Right after having a heart attack or undergoing angioplasty or bypass surgery, you'll need time to recuperate. In addition to the emotional impact of a brush with death, you'll feel run-down and physically depleted. Even short periods of bed rest and inactivity weaken the muscles, heart, and lungs. Blood loss from surgery, angioplasty, and multiple blood tests can leave you with low blood levels of iron (anemia), a common cause of fatigue. Your appetite may have flagged, and not eating and drinking saps your energy. Finally, your body may be adjusting to a new regimen of medications, which can also cause weakness.
Not that long ago, rest was what the doctor ordered after a heart attack or heart trouble. Taking it easy, the thinking went, wouldn't stress the heart and would help it heal more quickly. Now, doctors know that inactivity doesn't help your heart or the rest of your body. Exercise not only strengthens your heart, it helps your muscles use oxygen more efficiently, easing the heart's workload.

- Data records -
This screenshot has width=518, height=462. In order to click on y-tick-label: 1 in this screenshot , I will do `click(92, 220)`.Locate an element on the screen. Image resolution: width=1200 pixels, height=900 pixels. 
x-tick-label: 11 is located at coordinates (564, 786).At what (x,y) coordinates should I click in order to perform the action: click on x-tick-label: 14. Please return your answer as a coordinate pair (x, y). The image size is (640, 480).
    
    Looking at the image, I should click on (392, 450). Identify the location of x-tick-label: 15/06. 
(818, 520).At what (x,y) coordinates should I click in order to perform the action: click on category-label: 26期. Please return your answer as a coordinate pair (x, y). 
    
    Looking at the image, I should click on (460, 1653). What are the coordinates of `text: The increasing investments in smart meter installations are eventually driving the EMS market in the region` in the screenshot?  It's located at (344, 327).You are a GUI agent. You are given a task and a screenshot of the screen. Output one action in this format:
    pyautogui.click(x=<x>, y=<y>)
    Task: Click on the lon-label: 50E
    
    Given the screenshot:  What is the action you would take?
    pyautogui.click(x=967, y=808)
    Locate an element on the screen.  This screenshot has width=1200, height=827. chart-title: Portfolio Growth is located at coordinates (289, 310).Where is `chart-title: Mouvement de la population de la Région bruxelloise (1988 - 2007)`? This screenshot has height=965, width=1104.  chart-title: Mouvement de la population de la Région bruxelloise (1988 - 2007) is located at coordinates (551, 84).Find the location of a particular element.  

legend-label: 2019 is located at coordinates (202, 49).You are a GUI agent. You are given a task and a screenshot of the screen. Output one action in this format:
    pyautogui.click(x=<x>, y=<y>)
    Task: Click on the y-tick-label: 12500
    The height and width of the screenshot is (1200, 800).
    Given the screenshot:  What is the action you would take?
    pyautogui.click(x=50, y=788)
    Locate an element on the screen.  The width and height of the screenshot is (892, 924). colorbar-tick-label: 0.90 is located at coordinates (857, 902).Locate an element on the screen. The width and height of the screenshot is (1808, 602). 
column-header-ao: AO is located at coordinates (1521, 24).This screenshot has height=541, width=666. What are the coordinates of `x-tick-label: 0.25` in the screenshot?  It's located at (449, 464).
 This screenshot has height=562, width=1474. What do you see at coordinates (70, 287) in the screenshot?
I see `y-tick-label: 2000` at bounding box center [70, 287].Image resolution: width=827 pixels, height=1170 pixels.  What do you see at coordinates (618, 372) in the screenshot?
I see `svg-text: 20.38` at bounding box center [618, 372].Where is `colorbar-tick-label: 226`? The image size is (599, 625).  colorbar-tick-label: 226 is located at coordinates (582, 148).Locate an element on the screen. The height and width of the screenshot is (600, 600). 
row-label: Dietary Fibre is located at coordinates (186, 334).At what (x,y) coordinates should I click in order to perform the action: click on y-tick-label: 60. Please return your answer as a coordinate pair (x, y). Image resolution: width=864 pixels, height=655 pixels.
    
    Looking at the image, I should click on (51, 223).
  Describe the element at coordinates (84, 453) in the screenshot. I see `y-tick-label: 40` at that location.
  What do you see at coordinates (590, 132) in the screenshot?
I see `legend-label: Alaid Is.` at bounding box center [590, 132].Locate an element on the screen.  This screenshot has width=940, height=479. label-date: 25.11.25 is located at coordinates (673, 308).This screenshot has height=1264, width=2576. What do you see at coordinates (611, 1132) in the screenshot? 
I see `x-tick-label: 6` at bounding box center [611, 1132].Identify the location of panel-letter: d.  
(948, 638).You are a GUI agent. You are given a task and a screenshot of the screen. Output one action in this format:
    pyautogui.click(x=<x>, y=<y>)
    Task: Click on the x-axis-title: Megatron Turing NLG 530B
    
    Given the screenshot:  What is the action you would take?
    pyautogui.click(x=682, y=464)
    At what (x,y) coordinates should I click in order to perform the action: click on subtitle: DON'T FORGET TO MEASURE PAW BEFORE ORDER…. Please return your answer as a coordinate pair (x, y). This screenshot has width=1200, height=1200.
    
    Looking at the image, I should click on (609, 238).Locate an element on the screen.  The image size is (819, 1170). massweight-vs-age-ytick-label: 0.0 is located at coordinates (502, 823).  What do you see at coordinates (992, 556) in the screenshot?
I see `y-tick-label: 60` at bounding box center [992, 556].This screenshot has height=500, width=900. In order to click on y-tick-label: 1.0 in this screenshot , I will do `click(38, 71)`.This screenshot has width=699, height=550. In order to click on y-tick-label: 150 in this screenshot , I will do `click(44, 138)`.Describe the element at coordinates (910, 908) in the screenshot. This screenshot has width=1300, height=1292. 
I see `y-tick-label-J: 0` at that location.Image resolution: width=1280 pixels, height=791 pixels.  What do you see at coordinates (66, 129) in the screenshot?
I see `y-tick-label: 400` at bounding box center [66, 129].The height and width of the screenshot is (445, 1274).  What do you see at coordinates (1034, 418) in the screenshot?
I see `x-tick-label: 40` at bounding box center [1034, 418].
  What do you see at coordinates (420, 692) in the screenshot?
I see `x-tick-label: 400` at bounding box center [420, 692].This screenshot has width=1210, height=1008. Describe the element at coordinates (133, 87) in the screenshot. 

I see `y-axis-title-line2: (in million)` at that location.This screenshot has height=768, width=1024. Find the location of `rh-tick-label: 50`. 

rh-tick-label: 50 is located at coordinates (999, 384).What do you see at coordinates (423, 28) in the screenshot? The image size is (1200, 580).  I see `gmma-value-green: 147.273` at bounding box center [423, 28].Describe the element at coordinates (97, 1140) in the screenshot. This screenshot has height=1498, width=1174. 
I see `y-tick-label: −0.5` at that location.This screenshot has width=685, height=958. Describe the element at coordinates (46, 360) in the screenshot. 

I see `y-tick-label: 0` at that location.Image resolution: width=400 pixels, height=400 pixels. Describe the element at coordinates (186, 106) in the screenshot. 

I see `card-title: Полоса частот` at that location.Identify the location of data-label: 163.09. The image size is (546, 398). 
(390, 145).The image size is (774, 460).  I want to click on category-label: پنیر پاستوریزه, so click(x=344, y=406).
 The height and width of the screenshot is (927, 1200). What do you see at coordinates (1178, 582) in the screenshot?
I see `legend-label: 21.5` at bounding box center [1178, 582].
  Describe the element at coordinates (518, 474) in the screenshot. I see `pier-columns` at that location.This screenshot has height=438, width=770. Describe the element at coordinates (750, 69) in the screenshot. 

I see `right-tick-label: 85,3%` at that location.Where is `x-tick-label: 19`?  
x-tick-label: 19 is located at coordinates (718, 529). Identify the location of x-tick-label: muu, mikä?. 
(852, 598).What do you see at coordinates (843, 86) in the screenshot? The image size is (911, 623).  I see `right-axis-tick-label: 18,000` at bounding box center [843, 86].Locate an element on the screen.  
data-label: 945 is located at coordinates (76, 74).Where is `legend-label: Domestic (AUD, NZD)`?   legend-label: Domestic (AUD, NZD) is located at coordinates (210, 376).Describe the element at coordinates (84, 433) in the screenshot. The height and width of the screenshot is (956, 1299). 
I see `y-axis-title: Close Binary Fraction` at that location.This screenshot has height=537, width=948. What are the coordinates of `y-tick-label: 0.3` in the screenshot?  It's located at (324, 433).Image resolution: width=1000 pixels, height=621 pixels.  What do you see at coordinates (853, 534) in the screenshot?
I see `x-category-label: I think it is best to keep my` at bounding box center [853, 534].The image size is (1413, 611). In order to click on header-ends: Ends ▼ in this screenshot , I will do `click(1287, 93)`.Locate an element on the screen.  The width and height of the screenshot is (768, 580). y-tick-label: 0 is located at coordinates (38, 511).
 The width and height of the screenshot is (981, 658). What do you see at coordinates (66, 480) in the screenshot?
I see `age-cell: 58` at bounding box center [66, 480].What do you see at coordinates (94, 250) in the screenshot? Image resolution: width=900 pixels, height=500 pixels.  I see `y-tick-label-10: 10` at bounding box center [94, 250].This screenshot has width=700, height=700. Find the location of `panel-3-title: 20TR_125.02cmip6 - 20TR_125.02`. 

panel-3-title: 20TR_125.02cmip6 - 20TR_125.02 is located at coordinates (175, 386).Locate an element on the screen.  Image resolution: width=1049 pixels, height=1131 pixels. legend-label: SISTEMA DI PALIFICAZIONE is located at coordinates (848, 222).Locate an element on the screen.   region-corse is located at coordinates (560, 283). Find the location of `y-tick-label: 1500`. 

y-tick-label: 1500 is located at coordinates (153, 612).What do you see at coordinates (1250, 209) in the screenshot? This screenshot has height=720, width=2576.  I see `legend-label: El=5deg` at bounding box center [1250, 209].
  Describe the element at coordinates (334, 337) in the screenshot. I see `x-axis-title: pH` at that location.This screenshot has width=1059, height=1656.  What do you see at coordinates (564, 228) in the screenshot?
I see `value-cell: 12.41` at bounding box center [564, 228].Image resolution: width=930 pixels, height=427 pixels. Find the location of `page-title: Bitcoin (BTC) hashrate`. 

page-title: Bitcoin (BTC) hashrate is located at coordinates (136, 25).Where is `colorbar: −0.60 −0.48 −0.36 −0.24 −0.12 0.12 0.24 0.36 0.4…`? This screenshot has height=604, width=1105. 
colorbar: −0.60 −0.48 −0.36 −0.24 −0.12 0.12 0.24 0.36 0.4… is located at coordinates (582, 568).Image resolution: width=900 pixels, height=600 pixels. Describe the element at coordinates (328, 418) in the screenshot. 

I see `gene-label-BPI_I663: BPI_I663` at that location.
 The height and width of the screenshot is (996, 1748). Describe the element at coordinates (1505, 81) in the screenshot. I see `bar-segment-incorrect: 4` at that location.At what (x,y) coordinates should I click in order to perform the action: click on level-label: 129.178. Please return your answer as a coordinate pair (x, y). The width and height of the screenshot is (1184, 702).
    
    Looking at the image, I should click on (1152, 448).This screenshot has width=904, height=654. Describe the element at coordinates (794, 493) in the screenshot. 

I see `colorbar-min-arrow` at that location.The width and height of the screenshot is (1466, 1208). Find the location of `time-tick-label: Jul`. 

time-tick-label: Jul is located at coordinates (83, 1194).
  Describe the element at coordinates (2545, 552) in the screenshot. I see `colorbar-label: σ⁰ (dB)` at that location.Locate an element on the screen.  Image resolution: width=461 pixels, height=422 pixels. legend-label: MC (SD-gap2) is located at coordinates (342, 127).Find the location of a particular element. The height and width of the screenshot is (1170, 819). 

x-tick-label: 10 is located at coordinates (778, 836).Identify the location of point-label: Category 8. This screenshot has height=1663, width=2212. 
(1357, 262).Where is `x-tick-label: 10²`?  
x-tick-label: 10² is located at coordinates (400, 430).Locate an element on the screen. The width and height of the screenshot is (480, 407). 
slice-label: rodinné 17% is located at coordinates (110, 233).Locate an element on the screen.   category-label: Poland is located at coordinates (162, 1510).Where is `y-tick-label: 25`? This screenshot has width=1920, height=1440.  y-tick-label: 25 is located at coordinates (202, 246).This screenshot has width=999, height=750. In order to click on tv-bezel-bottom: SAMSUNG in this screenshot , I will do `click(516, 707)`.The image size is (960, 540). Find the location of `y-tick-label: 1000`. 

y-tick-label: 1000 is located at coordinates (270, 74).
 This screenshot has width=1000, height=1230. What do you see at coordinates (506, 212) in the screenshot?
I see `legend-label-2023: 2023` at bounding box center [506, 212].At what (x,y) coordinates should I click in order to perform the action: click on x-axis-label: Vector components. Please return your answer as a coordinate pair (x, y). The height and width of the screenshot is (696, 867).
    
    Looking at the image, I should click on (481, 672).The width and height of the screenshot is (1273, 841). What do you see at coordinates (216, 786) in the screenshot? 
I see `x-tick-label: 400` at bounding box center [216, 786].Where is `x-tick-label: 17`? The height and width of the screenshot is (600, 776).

- Problem set -
a) In the passage on recovering from heart trouble, what common cause of fatigue can blood loss from surgery, angioplasty, and multiple blood tests leave you with?
b) Write the next part of the passage on recovering from a heart attack or heart surgery, picking up after its final sentence.

- Expected results -
a) Low blood levels of iron, known as anemia.

b)
A month or so after a heart attack or bypass surgery, and sooner after angioplasty, you should start cardiac rehabilitation, a medically supervised program designed to help you heal your heart and keep it healthy. The centerpiece of cardiac rehabilitation is usually a structured and supervised exercise program. Rehab programs also teach people about heart disease and how to manage it. Many also offer classes or information on weight management, nutrition education, stress reduction, smoking cessation, and returning to work. The staff typically includes doctors, nurses, exercise specialists, physical and occupational therapists, nutritionists, and psychologists.